> **Source records**:
*-*-*
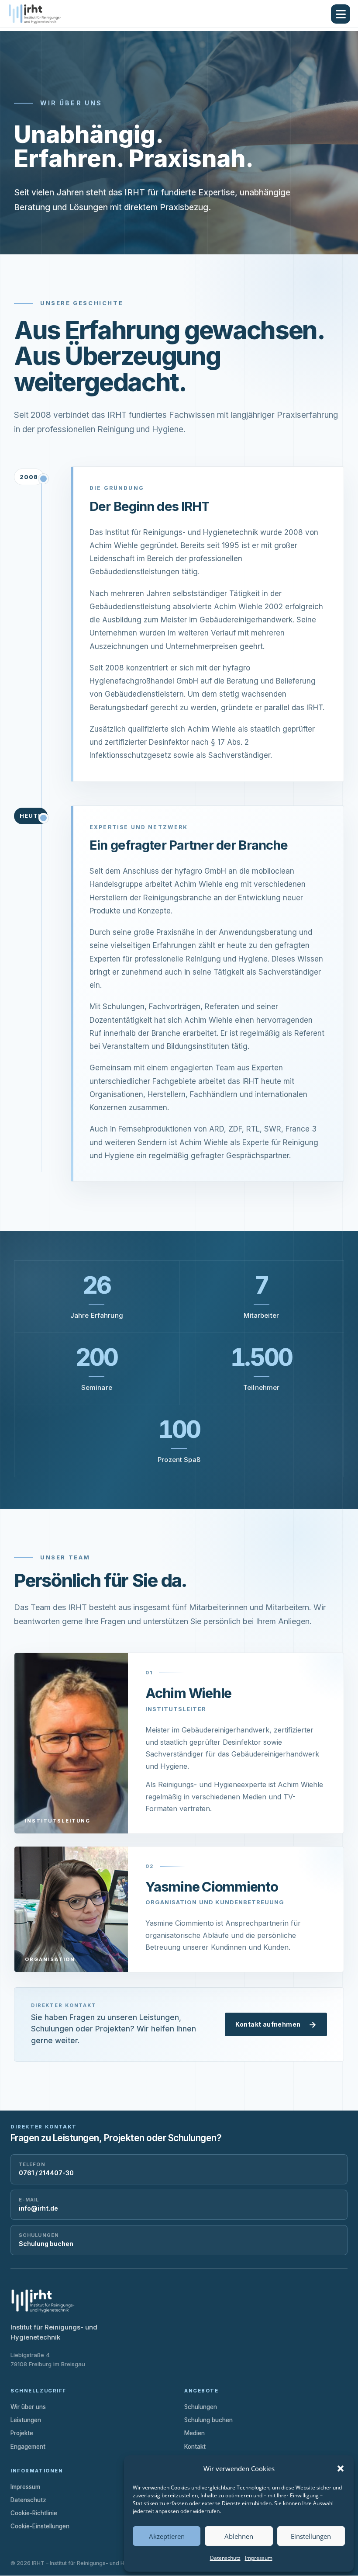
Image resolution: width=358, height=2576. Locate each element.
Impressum (258, 2558)
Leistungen (25, 2419)
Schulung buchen (208, 2419)
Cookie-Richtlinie (33, 2513)
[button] (340, 2468)
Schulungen (200, 2406)
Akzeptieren (167, 2536)
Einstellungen (311, 2536)
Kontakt (195, 2446)
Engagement (27, 2446)
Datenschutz (225, 2558)
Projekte (21, 2433)
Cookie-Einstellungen (39, 2526)
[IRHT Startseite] (42, 2301)
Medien (194, 2433)
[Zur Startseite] (43, 14)
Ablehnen (238, 2536)
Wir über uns (28, 2406)
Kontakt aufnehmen (276, 2025)
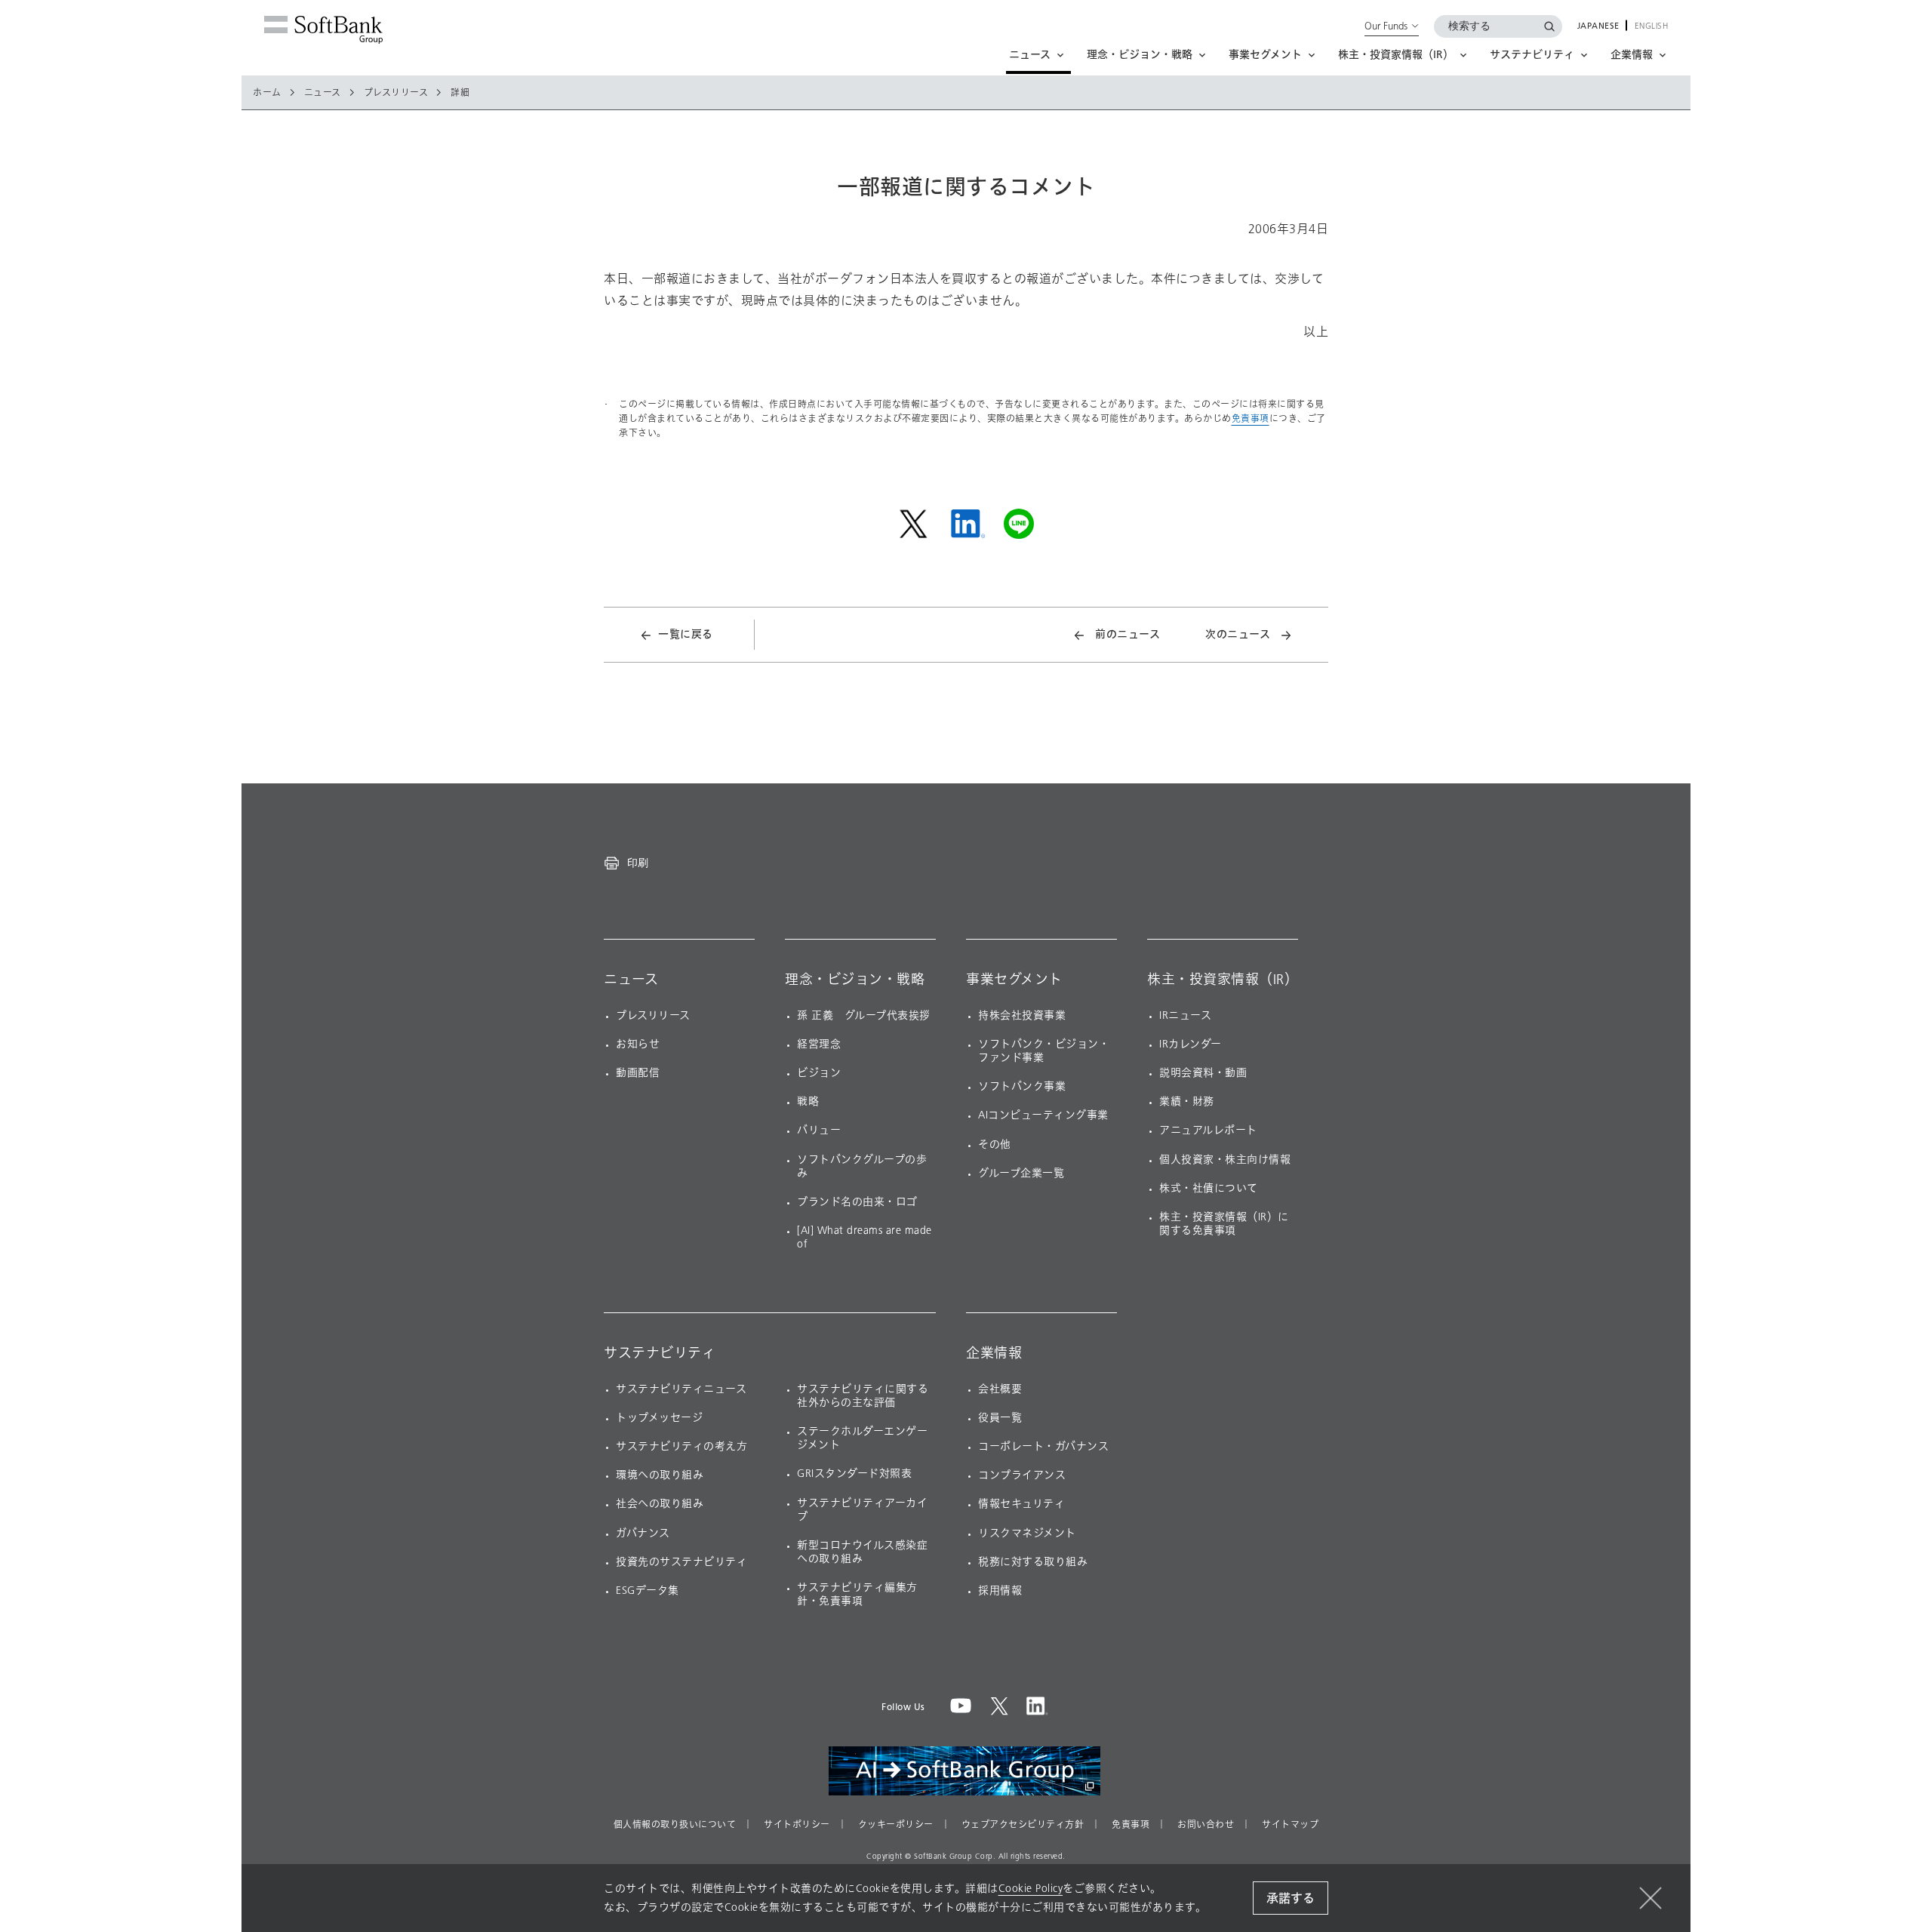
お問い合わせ (1205, 1824)
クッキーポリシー (896, 1824)
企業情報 (994, 1353)
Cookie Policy (1030, 1888)
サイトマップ (1290, 1824)
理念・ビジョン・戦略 (854, 979)
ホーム (267, 92)
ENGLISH (1652, 26)
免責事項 (1250, 418)
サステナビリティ (659, 1353)
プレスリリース (396, 92)
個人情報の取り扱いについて (675, 1824)
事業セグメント (1014, 979)
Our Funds (1385, 26)
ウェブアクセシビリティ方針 (1022, 1824)
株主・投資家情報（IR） (1222, 979)
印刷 (637, 863)
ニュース (322, 92)
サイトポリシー (797, 1824)
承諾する (1290, 1898)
*-*-*
> **Required action**: The entries above are to be printed again word for word, with every picture removed.

> **Task response**:
Image resolution: width=358, height=2576. Locate each element.
Impressum (258, 2558)
Leistungen (25, 2419)
Schulung buchen (208, 2419)
Cookie-Richtlinie (33, 2513)
[button] (340, 2468)
Schulungen (200, 2406)
Akzeptieren (167, 2536)
Einstellungen (311, 2536)
Kontakt (195, 2446)
Engagement (27, 2446)
Datenschutz (225, 2558)
Projekte (21, 2433)
Cookie-Einstellungen (39, 2526)
[IRHT Startseite] (42, 2301)
Medien (194, 2433)
[Zur Startseite] (43, 14)
Ablehnen (238, 2536)
Wir über uns (28, 2406)
Kontakt aufnehmen (276, 2025)
お問い合わせ (1205, 1824)
クッキーポリシー (896, 1824)
企業情報 (994, 1353)
Cookie Policy (1030, 1888)
サイトマップ (1290, 1824)
理念・ビジョン・戦略 (854, 979)
ホーム (267, 92)
ENGLISH (1652, 26)
免責事項 (1250, 418)
サステナビリティ (659, 1353)
プレスリリース (396, 92)
個人情報の取り扱いについて (675, 1824)
事業セグメント (1014, 979)
Our Funds (1385, 26)
ウェブアクセシビリティ方針 (1022, 1824)
株主・投資家情報（IR） (1222, 979)
印刷 (637, 863)
ニュース (322, 92)
サイトポリシー (797, 1824)
承諾する (1290, 1898)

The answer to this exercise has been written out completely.